=== ACTION ITEM ===
In this exercise, copy exactly the lines from the one that contains "This screenshot has" through the end of the entries below; pictures are not copied.

Data excerpts
------------------------------------------------------------
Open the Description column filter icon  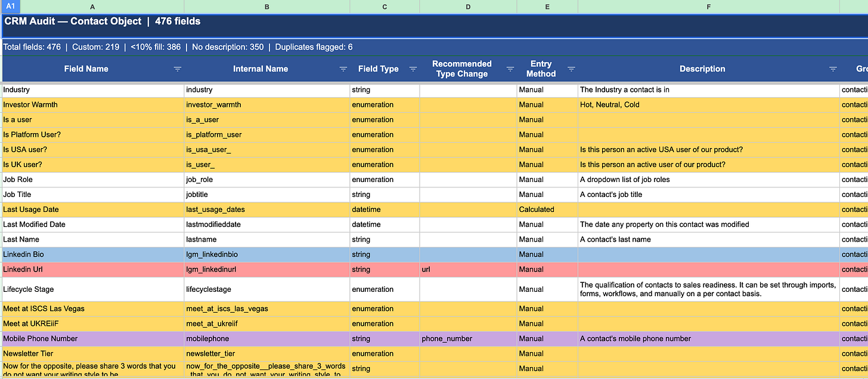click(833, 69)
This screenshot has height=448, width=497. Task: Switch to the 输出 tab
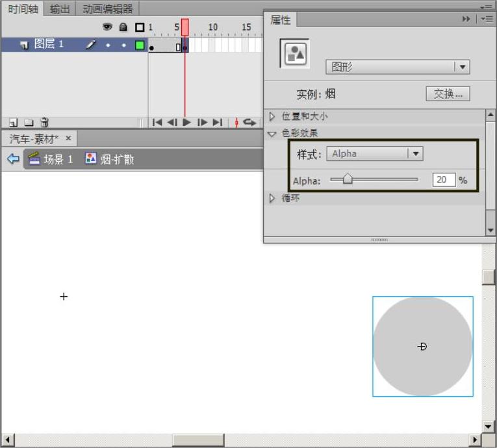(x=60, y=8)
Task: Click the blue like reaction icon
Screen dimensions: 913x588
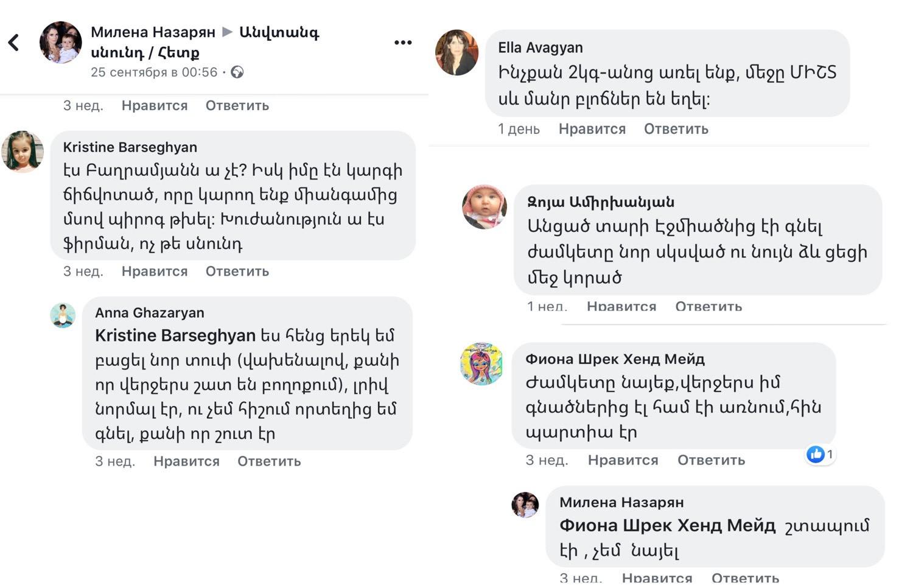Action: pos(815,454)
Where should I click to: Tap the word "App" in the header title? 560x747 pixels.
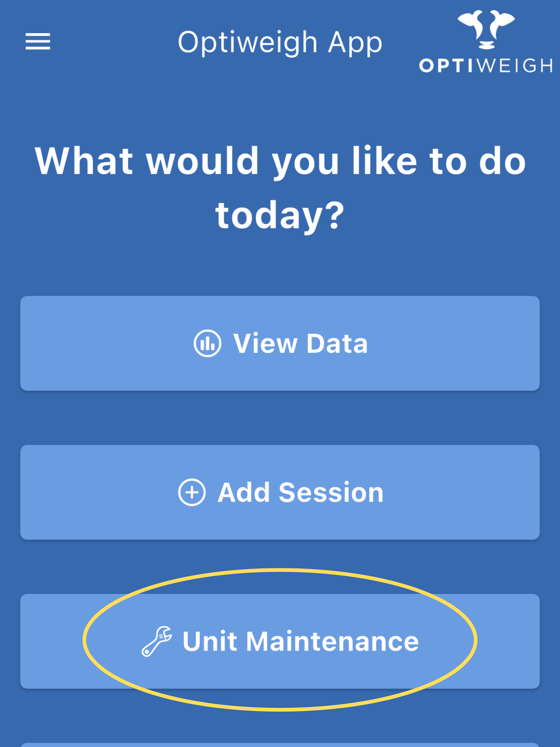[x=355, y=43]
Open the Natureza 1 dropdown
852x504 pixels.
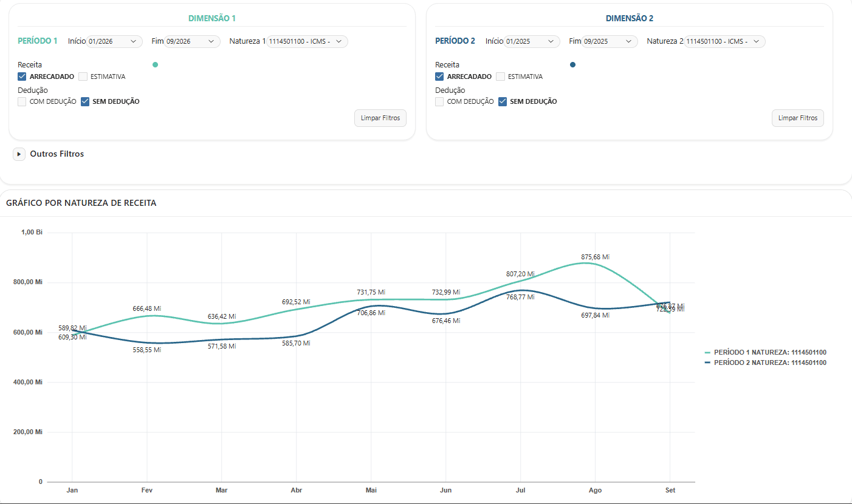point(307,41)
------------------------------------------------------------
=== RESPONSE ===
This screenshot has height=448, width=497. Task: Switch to the 输出 tab
(x=60, y=8)
Task: Click the blue like reaction icon
Screen dimensions: 913x588
Action: pos(815,454)
Where should I click to: Tap the word "App" in the header title? 560x747 pixels.
[x=355, y=43]
Open the Natureza 1 dropdown
852x504 pixels.
point(307,41)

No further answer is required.